En América Latina la fisiología, al igual que en España, ocupaba el liderazgo en las ciencias biomédicas. Los argentinos Bernardo Houssay y Luis Leloir ganaron el Premio Nobel en 1947 y 1970 respectivamente; fueron los primeros otorgados a científicos latinoamericanos por trabajos bioquímicos. En física, distintos países consideraron que la física nuclear era el camino más práctico hacia la modernización científica, debido a la facilidad para obtener aceleradores de partículas de países europeos o de Norteamérica. No obstante, la física nuclear comenzó por su mínimo coste con el estudio de los rayos cósmicos. En la década de 1930, los brasileños Marcello Damy de Souza y Paulus Aulus Pompéia descubrieron el componente penetrante o ‘duro’ de los rayos cósmicos; en 1947 César Lattes, investigando en el Laboratorio de Física Cósmica de Chacaltaya (Bolivia), confirmó la existencia de los piones (véase Física: Partículas elementales). También la genética resultó ser un campo de investigación fructífero en América Latina. En 1941 el genetista estadounidense de origen ucraniano Theodosius Dobzhansky emprendió el primero de sus viajes a Brasil donde formó a toda una generación de genetistas brasileños en la genética de poblaciones. Su objetivo era estudiar las poblaciones naturales de Drosophila en climas tropicales para compararlas con las poblaciones de regiones templadas que ya había investigado. Descubrió que las poblaciones tropicales estaban dotadas de más diversidad genética que las templadas y, por lo tanto, pudieron ocupar más ‘nichos’ ecológicos que éstas.
Tanto en España como en América Latina la ciencia del siglo XX ha tenido dificultades con los regímenes autoritarios. En la década de 1960 se produjo en Latinoamérica la llamada ‘fuga de cerebros’: en Argentina, por ejemplo, la Facultad de Ciencias Exactas de la Universidad de Buenos Aires perdió más del 70% del profesorado debido a las imposiciones del gobierno contra las universidades.

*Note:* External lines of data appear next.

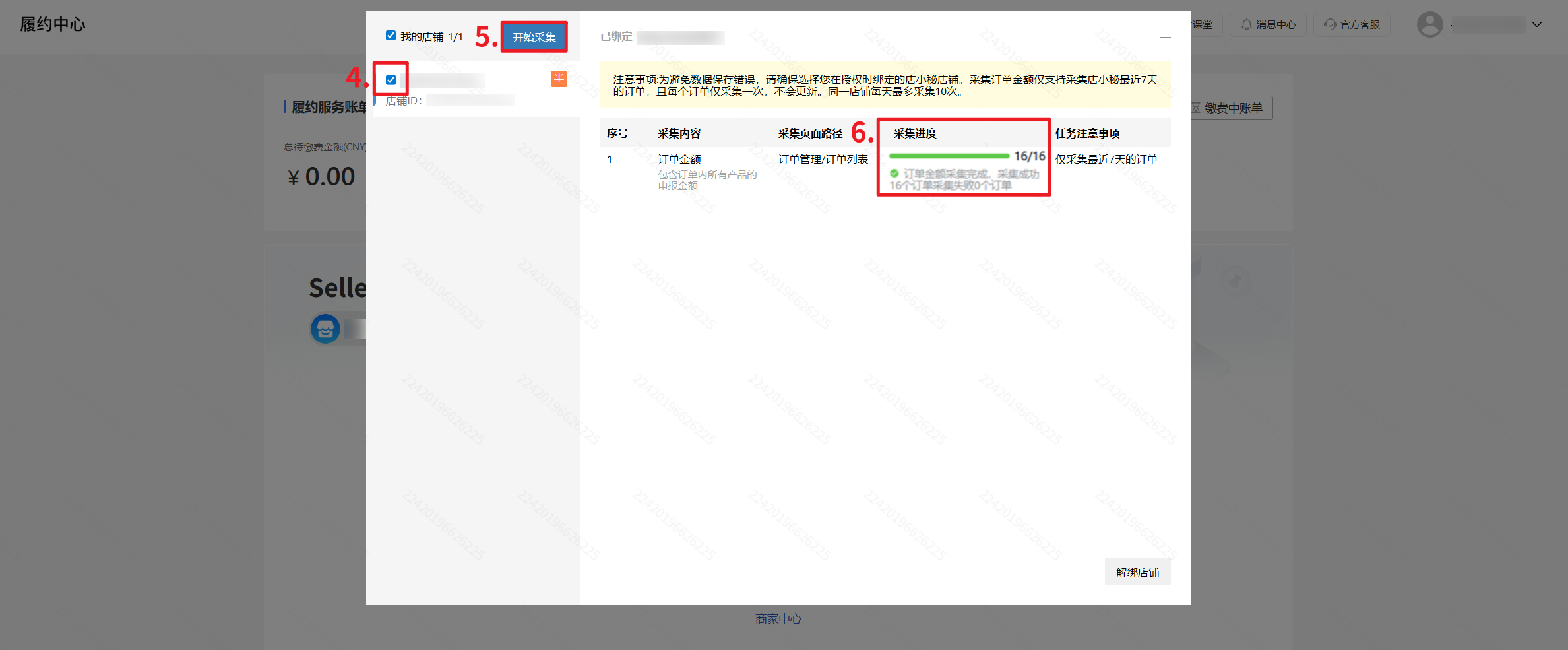
Task: Click the 开始采集 start collection button
Action: coord(534,37)
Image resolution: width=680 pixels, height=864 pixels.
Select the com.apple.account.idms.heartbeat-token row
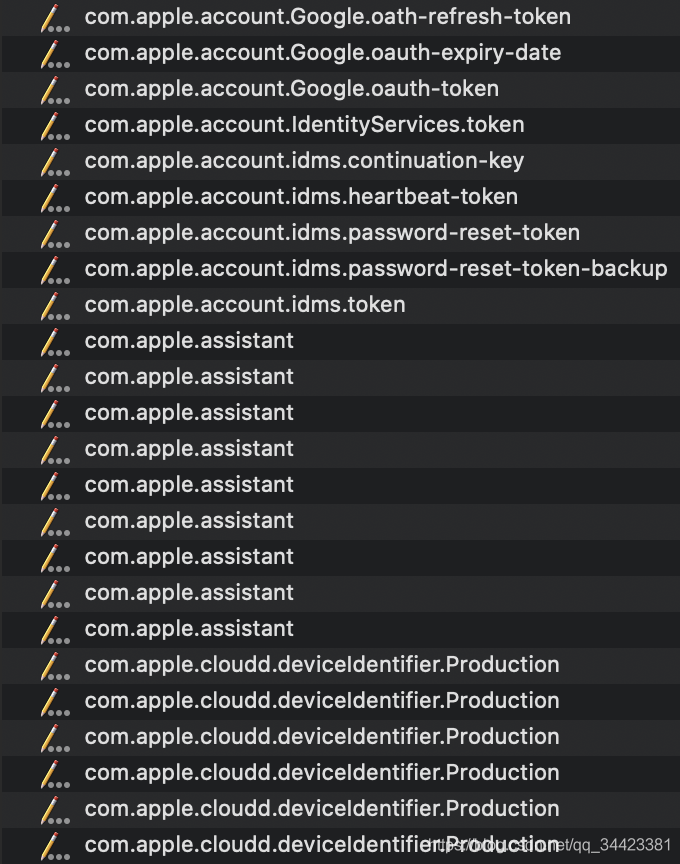(x=341, y=197)
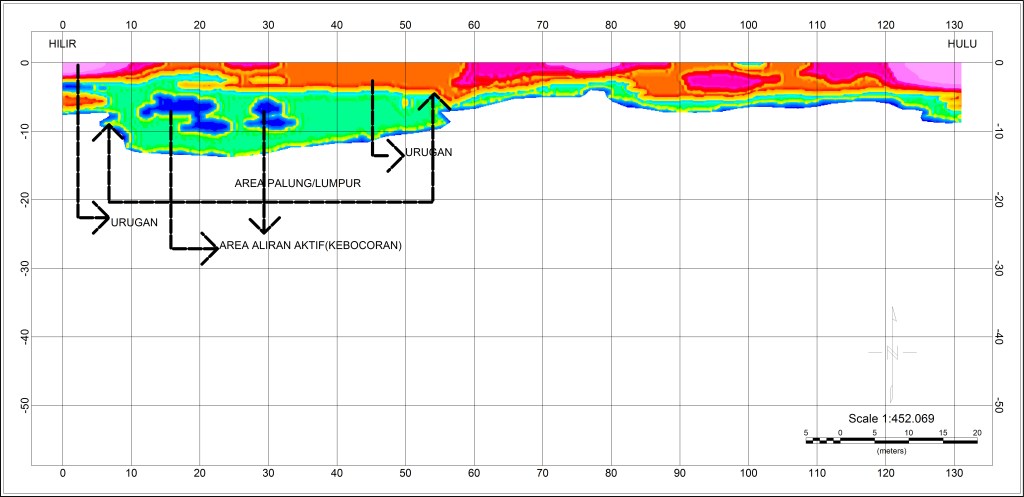
Task: Select the HULU label
Action: click(x=961, y=44)
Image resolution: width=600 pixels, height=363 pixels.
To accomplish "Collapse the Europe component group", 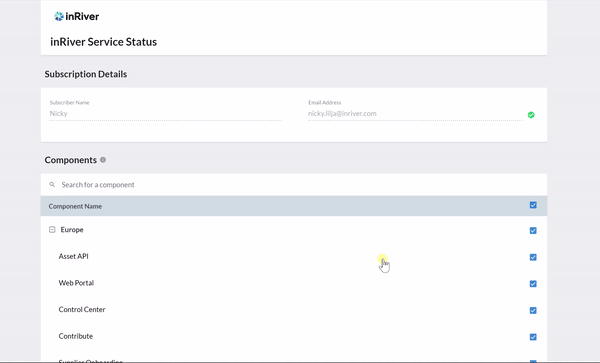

Bajo la dictadura militar de la década de 1980, los generales expulsaron de este país a los psicoanalistas, y el gobierno apoyó una campaña contra la ‘matemática nueva’ en nombre de una idea mal entendida de la matemática clásica. En Brasil, bajo la dictadura militar de la misma época, un ministro fomentó la dimisión de toda una generación de parasitólogos del Instituto Oswaldo Cruz, dando lugar a lo que se llamó ‘la masacre de Manguinhos’.